Tests For Evaluating Pulmonary Functions

  • Tests to consider: Rapid Shallow Breathing Index, Vital Capacity, Respiratory Rate, ABGs, Maximal Inspiratory Capacity
  • Rapid Shallow Breathing Index: <105 spontaneous breathing
  • Vital Capacity:> 10mL/kg
  • Frequency: < 35 bpm
  • Maximal Inspiratory Pressure (MIP): Negative Inspiratory Force (NIF:) <-20 to -30 cm H2O
  • Minute Ventilation: < 10L/min

Ventilator Modes

  • Control Mode Ventilation/ Continuous Mandatory Ventilation (CMV)
  • Control mode: not sensitive to patients own ventilatory effort
  • Delivers the breaths at a preset rate based on time
  • Not used unless patient is continuously apneic

Assist/Control (A/C)

  • Assist part: sensitive to spontaneous inspiratory effort
    • Allows patient some control over the rate of breathing
  • Control part: acts as a backup should the patient decrease the breathing effort below the present rate
  • AC: every breath is a ventilator breath at the preset tidal volume

Synchronized Intermittent Mandatory Ventilation (SIMV)

  • Decreases risk for hyperventilation and provides a better ventilation-perfusion distribution = periodic volume or pressure breaths occur at preset time intervals = between mechanical breaths, patients spontaneously breathe w/o getting a preset mandatory breath = patients breathe from continuous flow or a demand valve = each mandatory breath is synchronized

Continuous Positive Airway Pressure (CPAP)
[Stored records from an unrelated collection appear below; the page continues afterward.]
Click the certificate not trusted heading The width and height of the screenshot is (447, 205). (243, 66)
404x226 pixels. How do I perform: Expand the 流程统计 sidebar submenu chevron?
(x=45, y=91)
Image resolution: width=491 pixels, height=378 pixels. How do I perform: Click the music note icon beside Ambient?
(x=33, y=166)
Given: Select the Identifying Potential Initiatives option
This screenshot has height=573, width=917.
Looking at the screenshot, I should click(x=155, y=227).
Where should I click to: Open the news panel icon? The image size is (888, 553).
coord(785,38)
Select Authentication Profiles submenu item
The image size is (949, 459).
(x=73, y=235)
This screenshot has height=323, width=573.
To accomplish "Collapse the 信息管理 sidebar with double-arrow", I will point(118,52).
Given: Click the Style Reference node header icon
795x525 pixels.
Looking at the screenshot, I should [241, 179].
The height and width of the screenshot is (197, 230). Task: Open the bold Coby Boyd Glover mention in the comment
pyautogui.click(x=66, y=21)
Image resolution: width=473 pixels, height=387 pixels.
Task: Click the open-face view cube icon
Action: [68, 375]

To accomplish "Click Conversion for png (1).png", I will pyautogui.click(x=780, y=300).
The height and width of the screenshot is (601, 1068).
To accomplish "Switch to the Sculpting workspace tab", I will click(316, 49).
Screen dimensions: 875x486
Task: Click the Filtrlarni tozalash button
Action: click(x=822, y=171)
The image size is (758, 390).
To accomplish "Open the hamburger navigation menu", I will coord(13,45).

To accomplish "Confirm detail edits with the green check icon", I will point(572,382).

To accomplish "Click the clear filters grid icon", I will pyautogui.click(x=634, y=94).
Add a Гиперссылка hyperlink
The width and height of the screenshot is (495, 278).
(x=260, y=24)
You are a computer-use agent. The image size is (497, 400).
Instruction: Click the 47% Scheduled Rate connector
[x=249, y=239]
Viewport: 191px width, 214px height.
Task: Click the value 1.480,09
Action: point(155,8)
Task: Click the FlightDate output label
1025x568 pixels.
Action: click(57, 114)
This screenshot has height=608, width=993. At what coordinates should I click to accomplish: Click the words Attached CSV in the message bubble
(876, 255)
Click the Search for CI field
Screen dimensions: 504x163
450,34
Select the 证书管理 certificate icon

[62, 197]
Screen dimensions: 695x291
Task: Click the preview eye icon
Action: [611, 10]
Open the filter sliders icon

  • all breaths are controlled by the patient. No mechanical breaths are provided unless the patient becomes apneic CPAP and PEEP techniques for applying airway pressure to the spontaneously breathing patient. The entire breathing cycle may have positive airway pressure, or just at the end of the breath.
  • PEEP, positive end expiratory pressure: The establishment and maintenance of preset airway pressures greater than ambient at end of exhalation.

Pressure Support (PS)

  • airway resistance may be a significant factor causing difficulty during the weaning phase
  • Provides a preset level of positive pressure above PEEP during the inspiratory cycle of the spontaneous inspiratory effort
  • similar to an IPPB breath

Complications Of Ventilator Therapy

  • AC mode ventilation can lead to development of respiratory muscle atrophy from the ventilator performing the work of breathing + Risk for respiratory acidosis

Multipsystem Effects of Positive Pressure Ventilation

  • Cardiovascular = Decreased cardio out = Decreased preload= Decreased stroke volume= increased afterload

Pulmonary

  • Increased gas flow to nondpendent lung and to central lung tissue
  • Increased blood flow to peripheral lung tissues
  • Increased blood flow to peripheral lung tissues -Lower airway contamination causing ventilator-associated pneumonia (VAP) Risk for oxygen toxicity
  • Cerebral perfusion pressure= MAP ‐ ICP (increased intracranial pressure)

Artificial Airway Complications

  • Ischemia and necrosis of the nares
  • Risk of development of ear pressure problems or inner ear infection
  • Ulcerations and possible necrosis of the inner cheek or lip
  • Dental trauma or tongue pressure sores

Patient Positioning Influence Oxygenation

  • Patient positioning can significantly impact oxygenation by affecting the distribution of ventilation within the lungs.
  • Semi-recumbent often used to improve oxygenation in patients with respiratory issues by optimizing lung expansion and ventilation-perfusion matching (V/Q matching) in different lung regions
  • Prone position can improve oxygenation by recruiting collapsed lung areas in the posterior lung
  • Semi-recumbent position can help drain secretions and enhance lung expansion in patients with certain conditions like pneumonia.